:: REQUIREMENT ::
Where the string "mode" occurs in a line of the data below, that line should be copied.

============

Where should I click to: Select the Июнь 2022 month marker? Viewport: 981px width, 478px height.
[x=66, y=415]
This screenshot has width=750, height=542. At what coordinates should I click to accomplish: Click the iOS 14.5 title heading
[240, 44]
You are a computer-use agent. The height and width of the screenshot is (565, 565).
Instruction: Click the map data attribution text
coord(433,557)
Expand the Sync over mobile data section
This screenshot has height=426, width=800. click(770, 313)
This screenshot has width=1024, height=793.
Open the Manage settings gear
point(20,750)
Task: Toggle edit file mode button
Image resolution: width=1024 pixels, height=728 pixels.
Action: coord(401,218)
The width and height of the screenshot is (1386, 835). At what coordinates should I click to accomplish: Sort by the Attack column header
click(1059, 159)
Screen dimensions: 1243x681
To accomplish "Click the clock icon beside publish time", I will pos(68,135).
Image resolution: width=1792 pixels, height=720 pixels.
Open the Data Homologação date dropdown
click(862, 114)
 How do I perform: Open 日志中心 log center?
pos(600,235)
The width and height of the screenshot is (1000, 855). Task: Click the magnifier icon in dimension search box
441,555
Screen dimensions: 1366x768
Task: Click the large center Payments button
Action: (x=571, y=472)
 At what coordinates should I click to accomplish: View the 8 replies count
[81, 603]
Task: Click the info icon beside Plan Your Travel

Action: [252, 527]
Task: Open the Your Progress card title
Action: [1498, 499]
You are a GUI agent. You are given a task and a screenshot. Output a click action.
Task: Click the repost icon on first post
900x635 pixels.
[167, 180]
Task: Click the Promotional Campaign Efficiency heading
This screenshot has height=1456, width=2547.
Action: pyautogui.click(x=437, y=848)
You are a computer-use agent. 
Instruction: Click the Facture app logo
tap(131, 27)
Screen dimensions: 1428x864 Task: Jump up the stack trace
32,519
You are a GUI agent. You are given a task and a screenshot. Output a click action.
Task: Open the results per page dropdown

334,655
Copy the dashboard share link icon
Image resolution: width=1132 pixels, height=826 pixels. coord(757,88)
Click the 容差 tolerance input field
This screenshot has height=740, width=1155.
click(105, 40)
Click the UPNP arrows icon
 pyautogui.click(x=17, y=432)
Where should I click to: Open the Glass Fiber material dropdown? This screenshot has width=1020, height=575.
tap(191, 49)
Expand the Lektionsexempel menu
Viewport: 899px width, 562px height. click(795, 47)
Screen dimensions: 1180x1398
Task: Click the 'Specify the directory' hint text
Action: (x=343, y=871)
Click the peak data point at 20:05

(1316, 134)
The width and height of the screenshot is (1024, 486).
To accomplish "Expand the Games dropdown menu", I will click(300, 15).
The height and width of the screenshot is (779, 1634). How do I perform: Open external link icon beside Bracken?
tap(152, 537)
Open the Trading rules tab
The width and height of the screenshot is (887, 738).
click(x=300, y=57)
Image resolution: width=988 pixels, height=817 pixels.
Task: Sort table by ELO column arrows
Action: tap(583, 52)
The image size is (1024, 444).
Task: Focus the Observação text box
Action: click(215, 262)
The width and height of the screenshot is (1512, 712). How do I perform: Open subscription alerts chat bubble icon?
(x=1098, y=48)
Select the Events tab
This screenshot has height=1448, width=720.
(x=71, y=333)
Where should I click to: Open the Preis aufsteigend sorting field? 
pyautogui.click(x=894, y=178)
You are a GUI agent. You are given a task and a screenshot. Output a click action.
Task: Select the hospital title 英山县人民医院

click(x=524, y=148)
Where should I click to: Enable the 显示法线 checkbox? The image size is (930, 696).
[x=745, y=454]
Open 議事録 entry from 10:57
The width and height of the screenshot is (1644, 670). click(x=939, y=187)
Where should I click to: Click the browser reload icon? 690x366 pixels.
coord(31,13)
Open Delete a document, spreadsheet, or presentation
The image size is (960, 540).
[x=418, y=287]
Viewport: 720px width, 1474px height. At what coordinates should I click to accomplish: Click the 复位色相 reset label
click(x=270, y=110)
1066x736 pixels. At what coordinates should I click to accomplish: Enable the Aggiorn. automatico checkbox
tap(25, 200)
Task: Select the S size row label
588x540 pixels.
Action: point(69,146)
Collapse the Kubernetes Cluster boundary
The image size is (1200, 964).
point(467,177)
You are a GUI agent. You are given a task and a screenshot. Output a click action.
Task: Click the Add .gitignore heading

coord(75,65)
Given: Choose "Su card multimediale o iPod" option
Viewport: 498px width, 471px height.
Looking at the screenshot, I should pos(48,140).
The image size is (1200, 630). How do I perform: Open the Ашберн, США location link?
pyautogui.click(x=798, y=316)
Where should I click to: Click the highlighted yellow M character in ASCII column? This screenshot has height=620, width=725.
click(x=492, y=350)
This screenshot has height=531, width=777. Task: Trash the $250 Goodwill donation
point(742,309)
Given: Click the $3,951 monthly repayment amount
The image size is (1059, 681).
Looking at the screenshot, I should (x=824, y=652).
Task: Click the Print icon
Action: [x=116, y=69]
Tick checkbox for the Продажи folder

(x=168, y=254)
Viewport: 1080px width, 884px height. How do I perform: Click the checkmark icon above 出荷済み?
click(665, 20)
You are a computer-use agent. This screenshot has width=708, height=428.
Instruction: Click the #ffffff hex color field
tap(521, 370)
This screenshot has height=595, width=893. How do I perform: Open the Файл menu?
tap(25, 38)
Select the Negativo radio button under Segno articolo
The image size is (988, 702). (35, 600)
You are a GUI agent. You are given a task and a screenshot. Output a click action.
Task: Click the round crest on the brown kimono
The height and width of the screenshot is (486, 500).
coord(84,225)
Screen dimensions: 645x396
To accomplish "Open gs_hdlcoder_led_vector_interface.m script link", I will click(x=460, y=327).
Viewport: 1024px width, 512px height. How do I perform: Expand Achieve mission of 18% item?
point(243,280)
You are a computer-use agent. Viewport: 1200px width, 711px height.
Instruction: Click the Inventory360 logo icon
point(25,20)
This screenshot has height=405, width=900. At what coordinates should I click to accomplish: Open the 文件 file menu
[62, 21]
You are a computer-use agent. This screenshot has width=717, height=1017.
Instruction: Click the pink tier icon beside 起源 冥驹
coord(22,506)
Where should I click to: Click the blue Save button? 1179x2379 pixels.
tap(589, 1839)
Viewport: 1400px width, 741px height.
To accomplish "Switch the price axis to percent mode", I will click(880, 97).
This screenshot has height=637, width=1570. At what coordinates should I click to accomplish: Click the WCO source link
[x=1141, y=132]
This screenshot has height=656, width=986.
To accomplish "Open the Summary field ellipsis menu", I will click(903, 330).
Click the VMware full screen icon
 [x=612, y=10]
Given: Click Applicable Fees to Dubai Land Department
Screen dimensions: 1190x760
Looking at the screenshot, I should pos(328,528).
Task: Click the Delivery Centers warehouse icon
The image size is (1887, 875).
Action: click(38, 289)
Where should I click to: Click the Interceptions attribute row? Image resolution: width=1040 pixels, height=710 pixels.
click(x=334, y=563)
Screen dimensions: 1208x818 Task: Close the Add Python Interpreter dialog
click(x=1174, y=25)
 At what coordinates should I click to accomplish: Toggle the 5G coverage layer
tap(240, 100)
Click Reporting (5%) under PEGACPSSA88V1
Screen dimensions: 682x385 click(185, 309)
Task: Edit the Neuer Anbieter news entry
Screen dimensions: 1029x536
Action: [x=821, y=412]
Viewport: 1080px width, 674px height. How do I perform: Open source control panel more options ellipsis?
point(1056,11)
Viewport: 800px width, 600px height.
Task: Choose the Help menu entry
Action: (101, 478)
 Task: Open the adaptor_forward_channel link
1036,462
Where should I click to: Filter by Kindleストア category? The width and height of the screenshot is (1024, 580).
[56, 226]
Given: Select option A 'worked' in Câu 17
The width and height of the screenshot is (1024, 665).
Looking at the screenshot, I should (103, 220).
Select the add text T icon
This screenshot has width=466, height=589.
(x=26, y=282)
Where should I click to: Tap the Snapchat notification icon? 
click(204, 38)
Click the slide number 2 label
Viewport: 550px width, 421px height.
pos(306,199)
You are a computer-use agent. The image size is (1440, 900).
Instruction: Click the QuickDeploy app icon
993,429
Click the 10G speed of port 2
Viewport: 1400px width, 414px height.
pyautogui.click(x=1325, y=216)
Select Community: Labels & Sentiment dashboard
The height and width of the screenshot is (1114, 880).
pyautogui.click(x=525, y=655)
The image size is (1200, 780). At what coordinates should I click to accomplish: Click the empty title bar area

============

:: WRITTEN REPLY ::
Task: Toggle edit file mode button
To accomplish "Switch the price axis to percent mode", I will click(880, 97).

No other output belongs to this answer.